陳球、字伯真,徐州下邳の陳一族の人である。
「皇太后はよく家を栄えさせ、国母として天下に臨まれました。よろしく先帝と合葬なさるべきです」
趙忠は笑って言った。
「口じゃなく手を動かせ」
陳球は凄い勢いでその内容を書き連ねると、上表した。
「皇太后には功績がございますが、憑貴人にはございません。しかもその死骸は一度盗掘されていて汚れております。」
二年程前、憑貴人の冢が暴かれ、涼州から戻って来ていた河南尹の段熲がその責任を取らされ、諌議太夫に左遷される、という事件が起きていたのである。
だが趙忠はあざ笑って言った。
「威勢のいいことだな」
近年ここまで宦官に反論した人間はいない。趙忠は少し面白く思った。
だが、陳球は続けた。
「陳竇の冤罪で皇太后が幽閉されていたので心を痛めておりました。終わって罪を受けようとも、ここで宿昔の願いを遂げさせてください」
百官から合意の声が上がった。
曹節らは帝の顔色を窺った。劉宏は満足そうにうなずいて言った。
「竇武が無道といえども、太后には恩がある。降格などしたくない」
形成不利を悟った曹節らは反論せず、竇太后は皇太后としての大葬で送られる事となった。
***
だが、こんなやりとりで市井は納得しなかった。
洛陽の庶民は、竇太后の遺体が荷車で洛陽宮の外へ運ばれるのを目撃している。
かつてこんな扱いを受けた皇太后があっただろうか?
その同情が、政治への不満とない混じり、朱雀門のやぐらの壁に落書きとなって現れた。
「天下は大いに乱れている。曹節、王甫は太后を幽殺した。常侍侯覽は党人を多数殺し、公卿共は無駄飯食らい。忠言する者はいない。」
司隷校尉の劉猛に捜査の命が下った。
だが彼の捜査は進展しなかった。
一月の後、彼は左遷され、段熲が後任となった。
段熲はたちまち太學生を千人以上逮捕してみせた。
一つの落書きを、千人で書く筈がない。怪しそう、というだけで片っ端から捕まえたのである。
段熲は涼州から洛陽に戻って以来、宦官の為に働き富貴を保っていた。
曹節は劉猛が犯人を庇っていたと怨み、段熲に命じ別件で告発させた。劉猛は左校で強制労働させられそうになったが、士太夫達のとりなしでなんとか刑を免れた。
***
帝の阿母で、竇太后のお気に入りであった趙嬈が死んだ……竇太后の後を追う様に。
皇帝劉宏の反応は
「そう」
それだけであった。
さほど裕福でもない実家が、見栄で雇った乳母であって、劉宏としてはむしろうっとおしく、昔を思い出させる存在でしかなかったのである。
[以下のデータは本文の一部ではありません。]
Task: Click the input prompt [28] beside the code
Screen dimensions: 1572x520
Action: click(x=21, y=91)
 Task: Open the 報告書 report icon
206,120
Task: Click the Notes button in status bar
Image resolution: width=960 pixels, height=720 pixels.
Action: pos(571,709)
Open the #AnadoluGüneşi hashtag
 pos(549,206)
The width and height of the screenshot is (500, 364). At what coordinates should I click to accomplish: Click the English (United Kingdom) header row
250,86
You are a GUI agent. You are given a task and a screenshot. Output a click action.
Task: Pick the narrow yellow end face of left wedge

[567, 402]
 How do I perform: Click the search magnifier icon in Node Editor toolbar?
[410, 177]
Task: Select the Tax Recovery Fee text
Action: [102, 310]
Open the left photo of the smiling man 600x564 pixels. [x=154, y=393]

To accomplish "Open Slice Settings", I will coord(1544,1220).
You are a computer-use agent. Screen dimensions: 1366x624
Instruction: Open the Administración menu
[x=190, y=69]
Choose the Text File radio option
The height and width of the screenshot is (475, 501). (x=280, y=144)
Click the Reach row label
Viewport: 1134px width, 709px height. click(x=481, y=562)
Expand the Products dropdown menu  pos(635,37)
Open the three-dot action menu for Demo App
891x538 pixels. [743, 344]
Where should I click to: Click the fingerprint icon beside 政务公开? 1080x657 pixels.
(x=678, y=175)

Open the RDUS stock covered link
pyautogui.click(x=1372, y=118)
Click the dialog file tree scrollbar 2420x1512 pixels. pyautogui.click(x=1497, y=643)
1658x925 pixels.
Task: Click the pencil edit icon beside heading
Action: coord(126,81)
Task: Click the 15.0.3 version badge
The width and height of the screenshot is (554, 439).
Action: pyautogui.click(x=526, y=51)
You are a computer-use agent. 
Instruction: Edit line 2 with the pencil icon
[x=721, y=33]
趙嬈の第から莫大な銭が接収された。その量は天府……洛陽の国庫にある銭に匹敵するものだった。
「それ本当?」
劉宏は疑問を持った。
たった数年、賄賂を貰ったといってそんな事がありえるんだろうか?
「実は……」
張讓は言いにくそうに答えた。
趙嬈の貯め込んだ財は莫大は莫大だったが、それに比較される国庫の方が底をついていたのである。
「なんで?」
「畏れ多くも先帝の御世、後宮に女官を四千名蓄えておられました。その費用は膨大でした。更に全国の反乱、殊に涼州の羌胡どもの対策で大量の軍費が掛かり、国庫は空になっております。また、今も全国で反乱と災害が起きていること、ご存知の通りです」
国庫の窮乏を救うため、未決囚……判決の出ていない囚人の罪を縑で贖わせようとしたりもしていた。つまり、金品による免罪である。
劉宏は嫌そうな顔になった。
「帝になっても金策か……」
董皇后(なぜか董太后とは名を改めなかった)は息子の窮地に言った。
「大丈夫ですよ、母も一緒に考えて上げます。」
金権と宦官専横……漢王朝の死が、今、はじまろうとしていた。